Saturday, January 23, 2016

If You Don't Have Children, You Shouldn't Give Parenting Advice

We’ve all been through this scenario. A friend, that hasn’t carried a child, given birth, or tried to keep said child alive gives us advice on how we should parent our child. Normally I give this person a sweet fake smile and move on with my day. Normally this person is not one of my friends or family members. Yesterday it was a family member and the more I think about the interaction the angrier I become. I should let it go and chalk it up to stupid people saying stupid things, but I can’t.

The Baby is a very particular child. When he doesn’t like something or is displeased he makes this sound “ah.” No big deal right? The withering glare and the short one syllable was cute at first. I understand that he doesn’t have a vocabulary yet so he had to find a way to show his displeasure. The older he gets the more serious he is when he makes this sound. Don’t let the sound fool you, he means serious business and it’s normally said loudly followed by the glare. Now, I’m at the point where I need to get this under control.

Normal babies don’t do things like this right? But of course every baby is different and for mine, this is what he does. I try to let it slide but being yelled at by an 18 month old is rather demoralizing. I was regaling a family member with our very scary ER visit the other night where the baby’s fever spiked and we took him in. He was diagnosed with acute pneumonia so I’m glad we went in but there were some unpleasant experiences in the ER.

The Baby HATES new people. He feels secure in his small circle of people he knows and isn’t looking to branch out. As soon as someone touched him in the ER he began wailing. Like someone was cutting off a limb when in reality it was a sticker on his toe. He got so upset by all the new people that he cried until he puked all over me and my mother. I ended up wearing some pretty sweet paper scrubs in lieu of the vomit drenched clothing. Believe me, I was one stylin’ momma. Anyway, during this ER visit a chest X-ray was taken and a very nice paramedic came in with a stuffed moose to try to calm the baby down. What this gentleman didn’t know is only a certain kind of Teddy Bear is allowed in The Baby’s world. I seriously have purchased 6 of these bears in varying sizes to avoid the inevitable loss of a favorite object. When the paramedic handed the moose to The Baby he went “ah” and threw the moose to the floor. Luckily the paramedic did not see this or I would have had to crawl under the hospital bed to hide my shame.
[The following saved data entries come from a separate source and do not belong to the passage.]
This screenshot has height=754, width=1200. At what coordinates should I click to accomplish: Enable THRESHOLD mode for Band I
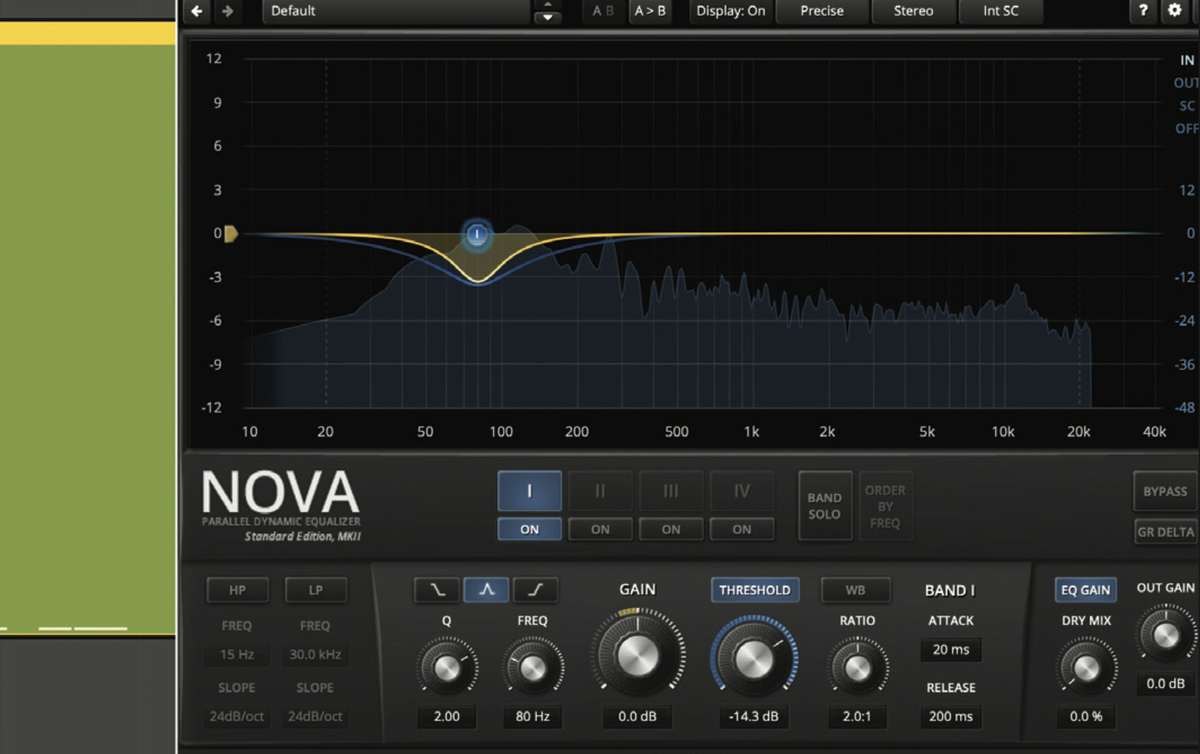click(x=755, y=589)
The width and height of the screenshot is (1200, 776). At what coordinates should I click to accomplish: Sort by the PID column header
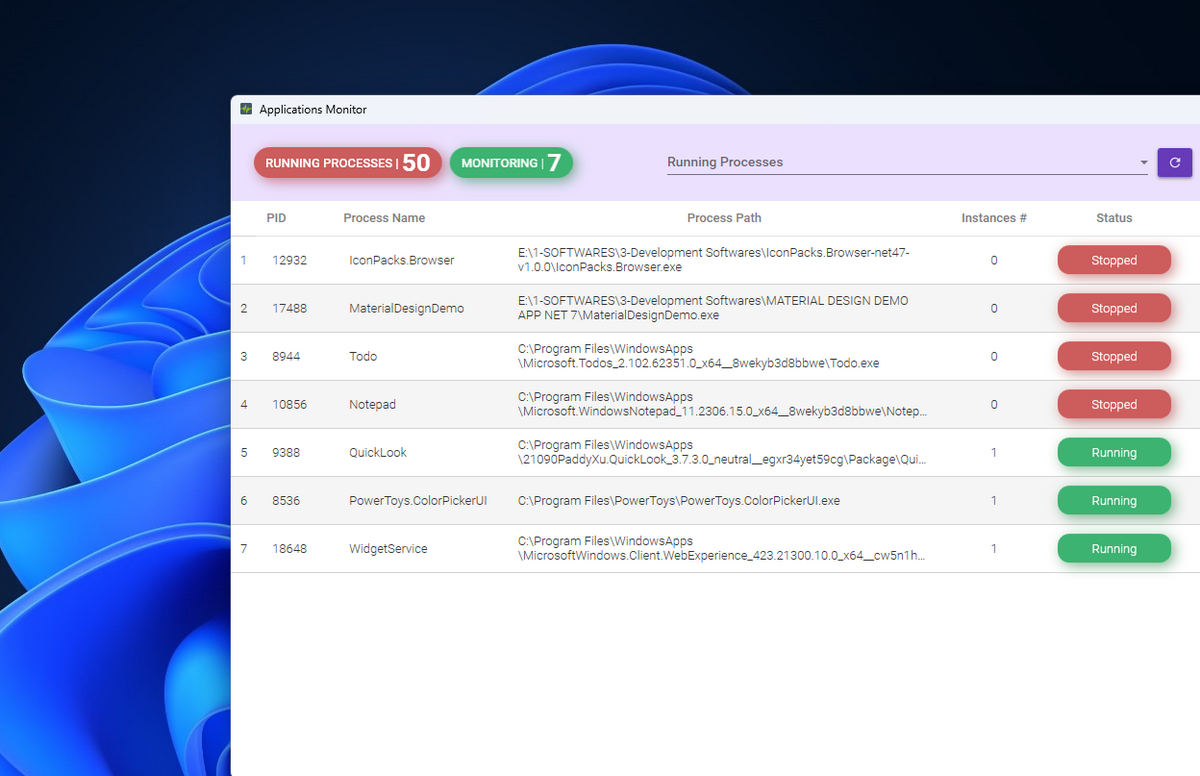click(276, 218)
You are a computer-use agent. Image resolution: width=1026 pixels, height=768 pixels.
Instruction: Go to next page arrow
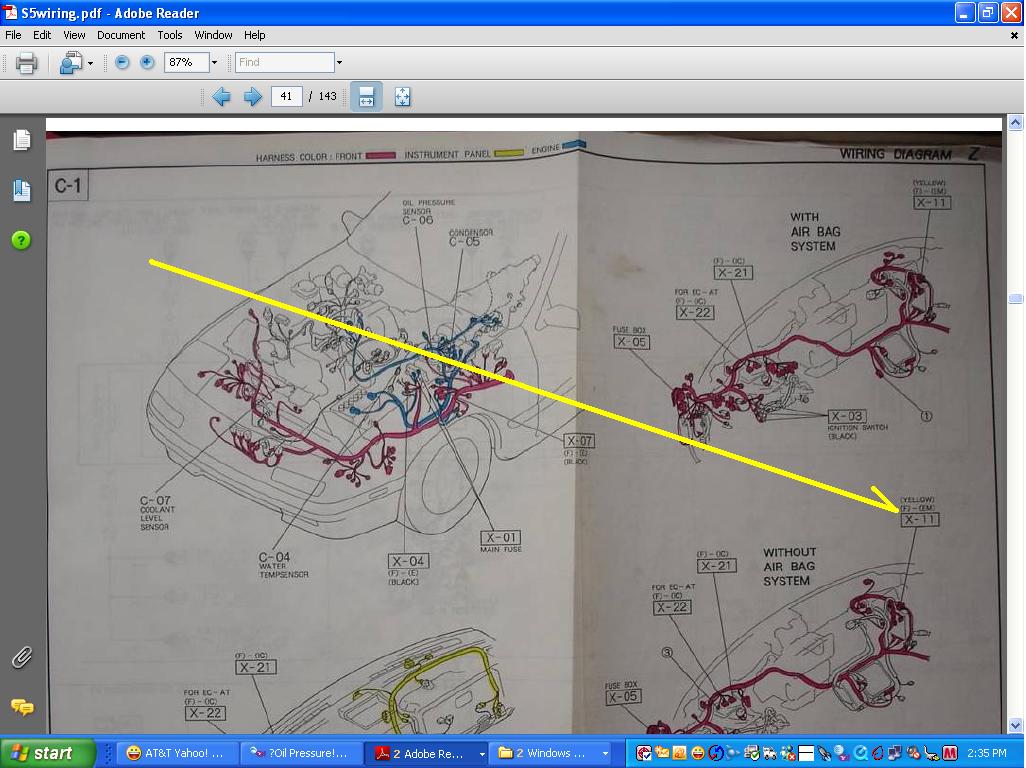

When the X-ray results were read they determined it was pneumonia, gave us antibiotics, and sent us on our way. As I told this story to a family member, who by the way does not have any children, she said “does he get disciplined for acting that way? You better get that under control before he gets older” and she used a very judgy tone that got under my skin. He is 18 months old. What would you like me to do? Lock him in a room until he thinks about what he’s done? Toddlers don’t understand reason and logic. Because if they did they’d be pleasant wonderful creatures that never acted out. He doesn’t know he’s being naughty he’s just expressing how he feels. I didn’t say anything, but word to the wise, if you don’t have children it’s a good idea not to give parenting advice to someone who does have children. And yes I’m aware I should get this under control. Her evaluation of the situation was not incorrect but for her to deliver it was insulting. I’m not an idiot and I obviously have a little more experience parenting children than she does, 


Anyway, believe me or don’t believe me. If you don’t have children and are doling out parenting advice to your friends or family that do have children, we’re all rolling our eyes inside. And we cannot wait for you to have a headstrong child with less than ideal character traits. Parenting is the hardest job you will ever try to do and the entire time you think you are failing. We don't need others judging every decision we make as parents. We don't need advice on our wild child and how to tame them. I actually like that The Baby is so headstrong. He drives me crazy some days but I know that he will always know what he wants and no one will stop him. And I mean no one! He challenges me daily and though some of you are thanking your lucky stars he isn't yours, I'm thanking my lucky stars he is mine.